Was ich komischerweise noch gar nie gelesen habe, ist, wie die deutschen Kontingenttruppen so wo einmarschieren und die kleinen Mädchen aus dem Keller holen und ihnen Haribo-Colorado schenken und alles Granatenfeuer auf einmal schweigt für immer und die Linden wieder zartgrüne Blätter treiben, weil die Deutschen einmarschiert sind. Oder, wie so ein vierundzwanzigjähriger berufsmäßiger Landser sich bückt, um aus der benzinschlierenglänzenden Lache eine angeknackste, aber nicht zerstörte Hornbrille aufzuheben, die er einer Zwölfjährigen väterlich lächelnd auf die Stupsnase setzt, damit sie zur Schule gehen kann.

Denn dies ist es doch, was Deutschland unentwegt tut, ob nun unter Kanzler Schröder oder Merkel, es bringt den Kindern der Welt den Frieden und die Sicherheit zurück. Im Irak, in Bosnien, im Kosovo, in Afghanistan, am Horn von Afrika. Und uns hier im Land ja auch die Freiheit. Die wird nämlich am Hindukusch verteidigt. Und würde sie das nicht seit zehn Jahren schon, dann schmachteten wir alle längst in islamischer Knechtschaft. (Also gemeint hier natürlich nur jene Sonderformen von Islam, die NICHT zu Deutschland gehören.)

Manche sagen aber auch, unsere Jungs „da unten“ streiten nicht eigentlich für die Freiheit und die Zwölfjährigen und die Frauen, sondern für den ununterbrochenen Zufluss unserer Verbrennungsmotoren. Gibt Altpräsidenten und Industriellen-Spitzenvertreter, die das sogar fordern, dass man das endgültig zu einem festen Bestandteil des humanistischen deutschen Bürger- und Staatsverständnisses macht. Damit aber verhält es sich, wie so oft. Zuletzt sind wir alle Menschen und wollen alle dasselbe: Ohne Öl und Erdgas gäb’s hier keine Jobs mehr, die Väter könnten ihren Töchtern keine Decken und Barbiepuppen (die auch aus dergleichen gemacht sind) mehr kaufen.

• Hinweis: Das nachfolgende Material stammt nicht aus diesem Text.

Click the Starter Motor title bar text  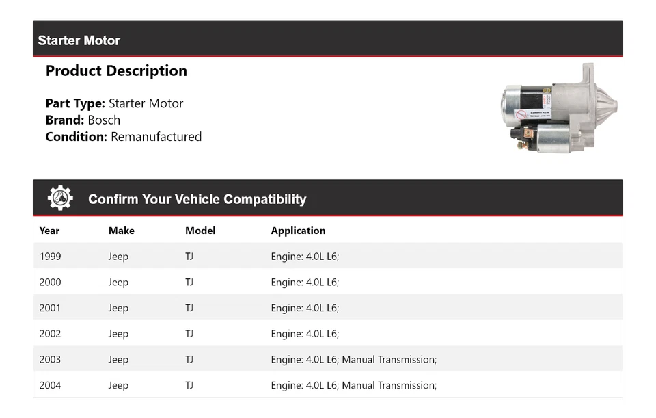click(79, 40)
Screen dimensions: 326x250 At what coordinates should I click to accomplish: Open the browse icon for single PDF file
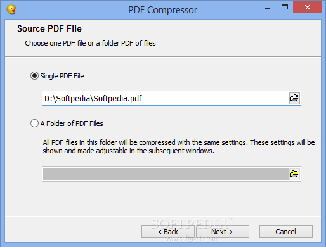click(x=294, y=98)
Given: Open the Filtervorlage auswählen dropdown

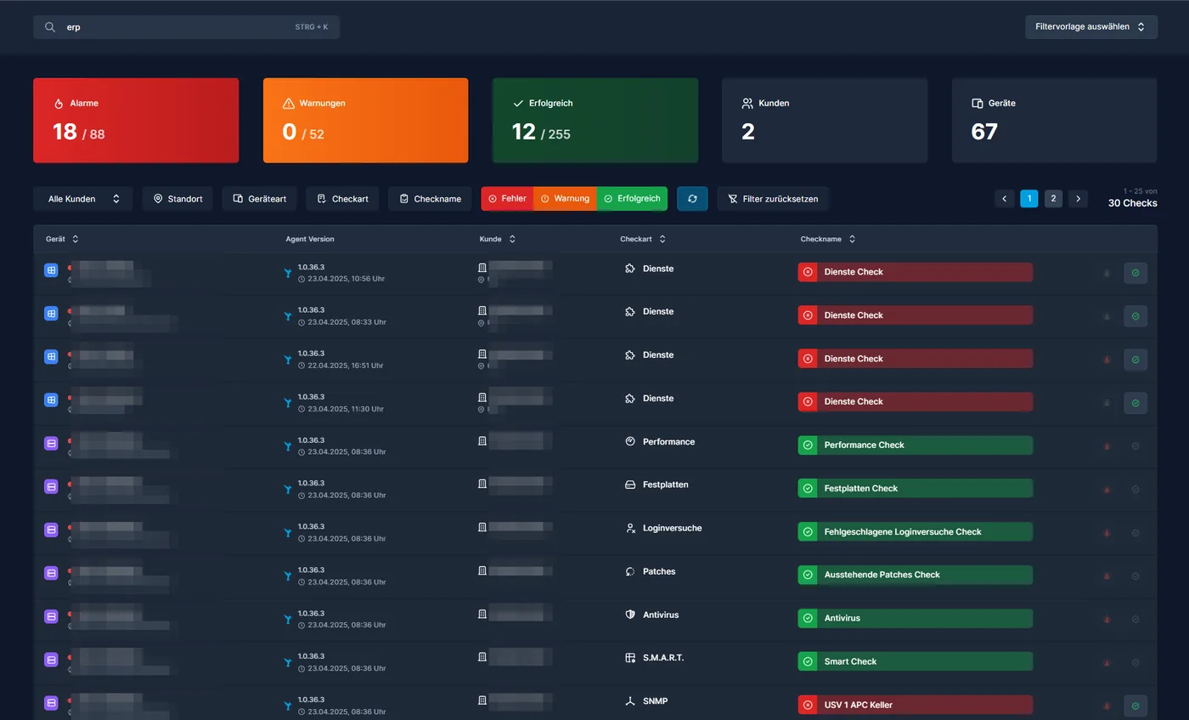Looking at the screenshot, I should (1091, 27).
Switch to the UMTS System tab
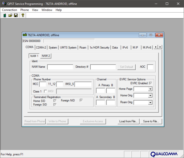Image resolution: width=184 pixels, height=158 pixels. (x=68, y=48)
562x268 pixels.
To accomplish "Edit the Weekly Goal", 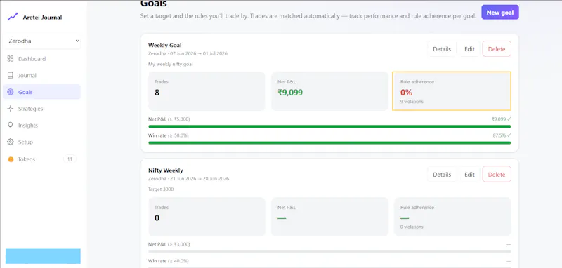I will pos(469,49).
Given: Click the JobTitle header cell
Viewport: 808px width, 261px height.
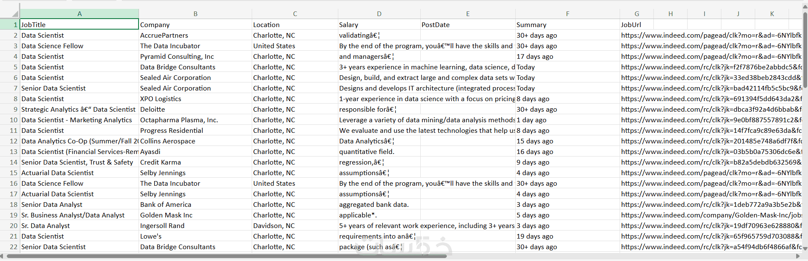Looking at the screenshot, I should pyautogui.click(x=79, y=25).
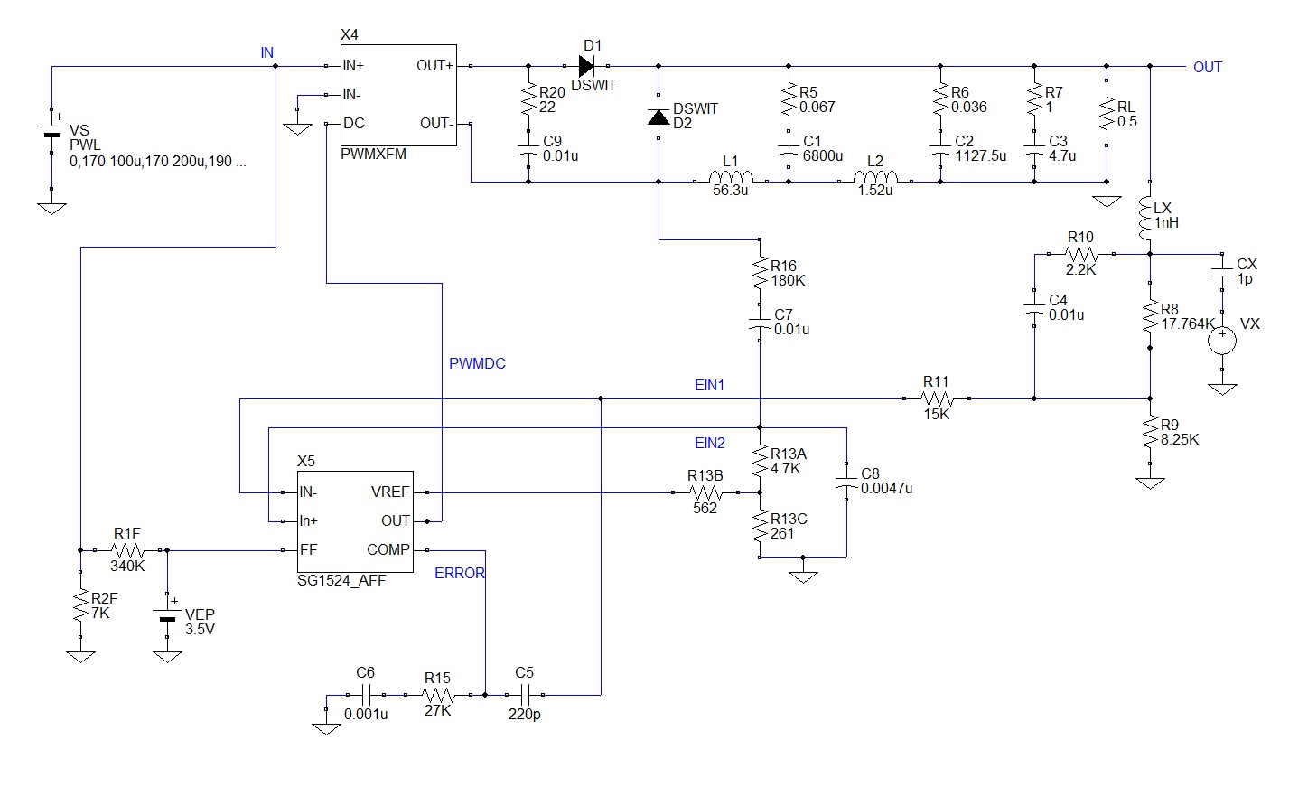Select the VEP battery symbol
The width and height of the screenshot is (1289, 787).
167,617
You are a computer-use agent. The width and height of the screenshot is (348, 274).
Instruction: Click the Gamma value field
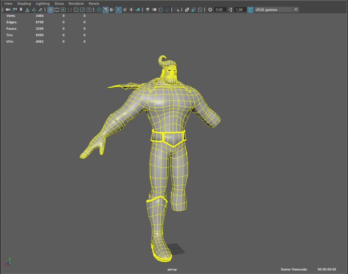240,10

Im Übrigen möchte ich bemerken, dass ich manches in obigem Text etwas ungelenk ausgedrückt finde. Beispiele:

> „Von meinem Fenster aus kann ich die verdorrten Bäume sehen. Ihre Äste recken sich in den Wind empor wie die Arme von Schulkindern, die eine Antwort geben wollen.“

Verdorren Bäume eigentlich wie Sonnenblumen, wenn es lange nicht geregnet hat? Wäre „dürre Bäume“ nicht besser oder „blattlose“ oder „kahle“? Können sich verdorrte Bäume überhaupt noch „recken“ wie mittelalterliche Recken? Oder sind sie nicht eher ziemlich tot und darum bewegungslos? Warum diese so jungen Menschen ständig was sich „empor“ recken oder heben lassen, verstehe ich auch nie. Das hab ich schon mal angekreidet. Überlegt mal: „Frau Schmitz stand vor der 6a. Alle Arme rechten sich empor wie verdorrte Bäume.“ Käme euch das nicht seltsam vor? Und üblich ist es ja nicht, blattlose Bäume mit übereifrigen Schulkindern zu vergleichen. Schon klar, warum sie ankommt damit. Sie weiß schon, dass sie nachher noch was von der Klasse und der Lehrerin schreiben wird. Aber wir wissen es noch nicht, wenn wir es zum ersten Mal lesen.

> „Auf dem Rückweg klettere ich über die großen Steine, ohne dass es mir eingefallen ist.“

Setzen wir nach dem Steine doch einfach einen Punkt und machen Schluss. Dann sparen wir uns zu überlegen, wie man den Rest besser schreiben könnte.

> „Als der Einschlag ist, bin ich noch immer vor dem Haus.“

Sie sagt jetzt, sie hat die Denk- und Sprechweise einer Zwölfjährigen simulieren wollen. Aha. Na gut.
 
S

suzah

Gast
hallo clara,
deinen letzten kommentar hab ich gelesen. du hast recht mit deiner anmerkung, aber ich hatte doch auch nichts gegenteiliges behauptet? mehrere meinungen sind immer hilfreich für einen autor.
dir liebe grüße suzah
 
S

suzah

Gast
hallo dominik klama,
lediglich der letzte absatz deines beitrags bezieht sich direkt auf den text der autorin!
ich denke du erschwerst uns allen sehr das lesen deiner kritischen anmerkung, wenn sie so weit hergeholt ist und zu viele beispiele bringt, die uns allen ja auch bereits bekannt sind.
ist es dir nicht möglich, dich etwas kürzer zu fassen, nicht jeder hat so viel zeit, das wesentliche aus deinen kommentaren herauszufinden.